** start of Given records **

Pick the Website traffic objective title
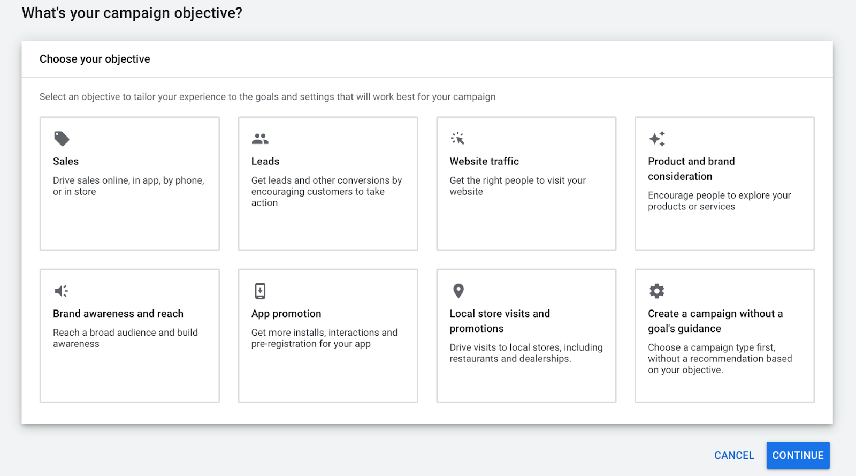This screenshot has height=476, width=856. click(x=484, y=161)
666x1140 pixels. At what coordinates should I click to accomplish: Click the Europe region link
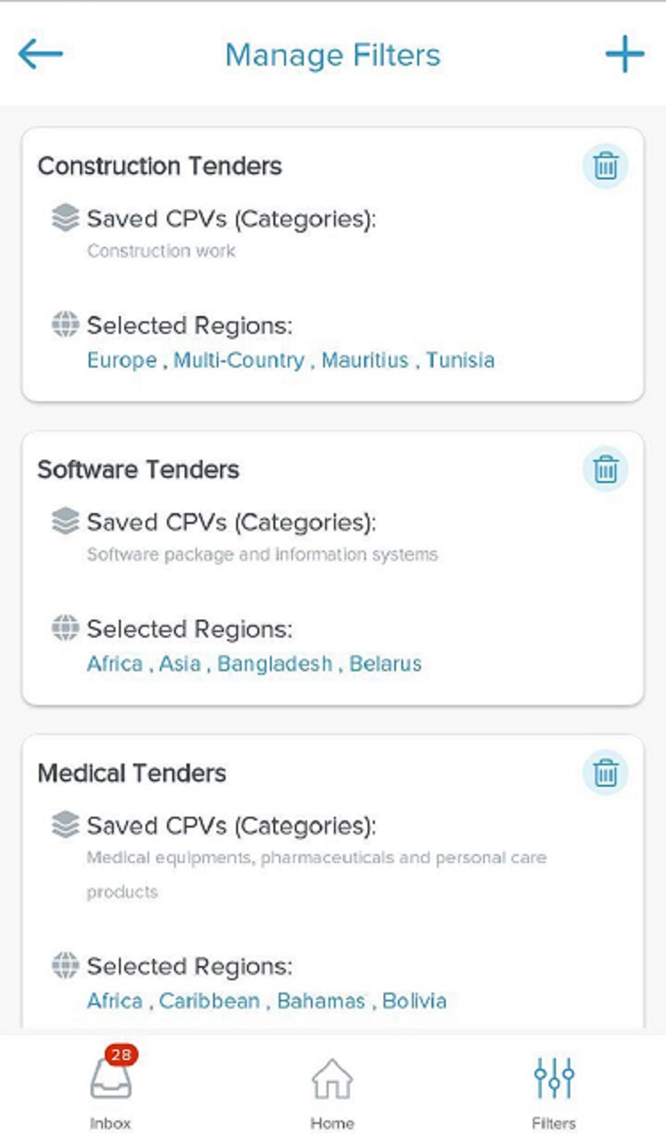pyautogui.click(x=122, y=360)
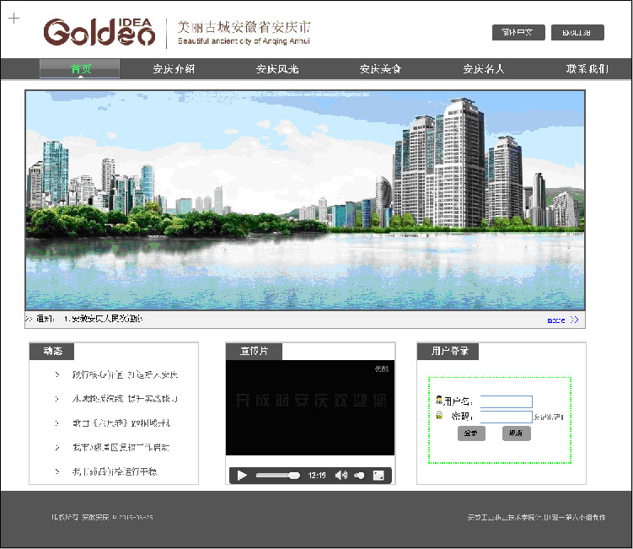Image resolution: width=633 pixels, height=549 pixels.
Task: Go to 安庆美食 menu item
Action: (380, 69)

** end of Given records **
** start of Given records **

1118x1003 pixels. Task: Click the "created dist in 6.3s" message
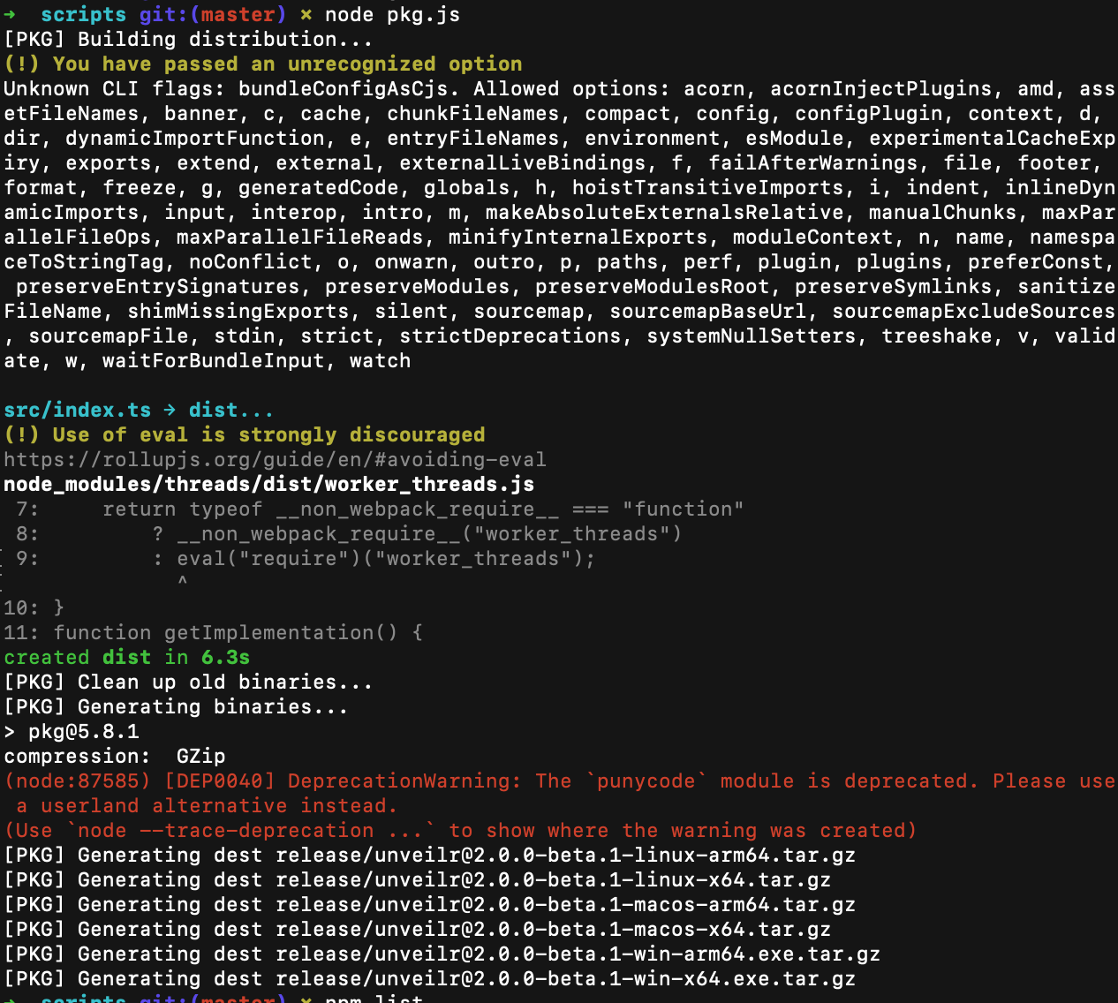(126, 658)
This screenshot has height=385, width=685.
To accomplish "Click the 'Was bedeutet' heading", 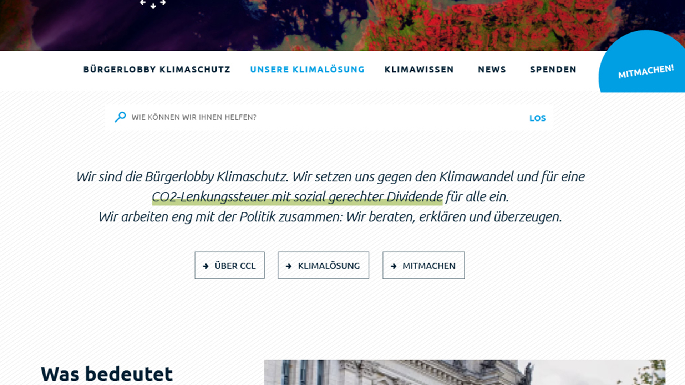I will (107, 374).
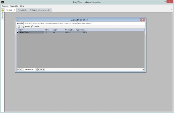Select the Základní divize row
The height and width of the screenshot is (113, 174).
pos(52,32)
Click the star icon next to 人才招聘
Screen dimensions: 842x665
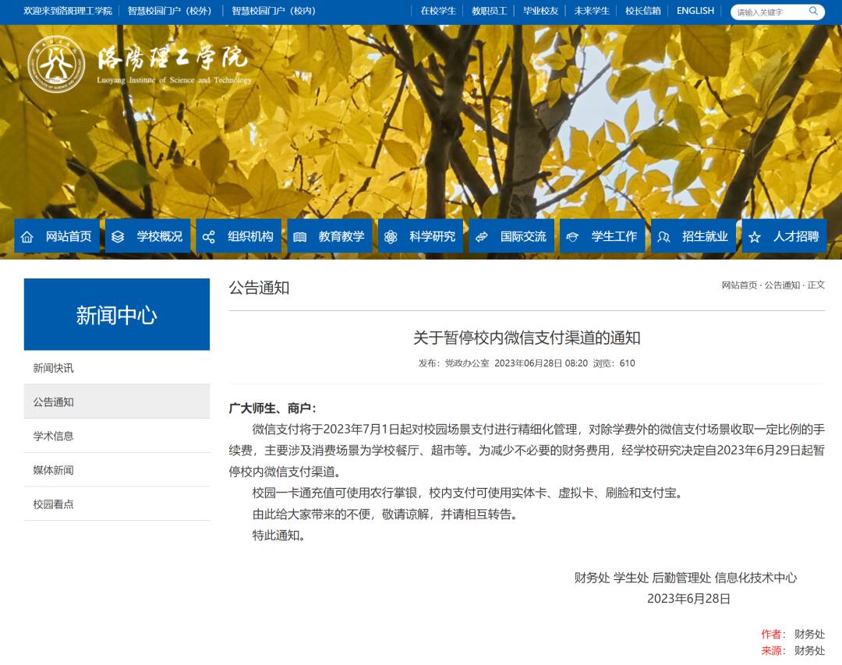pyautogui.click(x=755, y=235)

** end of Given records **

Aim — Rewrite the lines of the listing as a numbered list, from the line that contains "Pick the Website traffic objective title" through the line that contains "Action: (380, 69)", both included, with blank lines left out. Leave the pictures out of the list.

Problem solution —
1. Pick the Website traffic objective title
2. This screenshot has height=476, width=856. click(x=484, y=161)
3. 666x1140 pixels. At what coordinates should I click to accomplish: Click the Europe region link
4. pyautogui.click(x=122, y=360)
5. Image resolution: width=633 pixels, height=549 pixels.
6. Task: Go to 安庆美食 menu item
7. Action: (380, 69)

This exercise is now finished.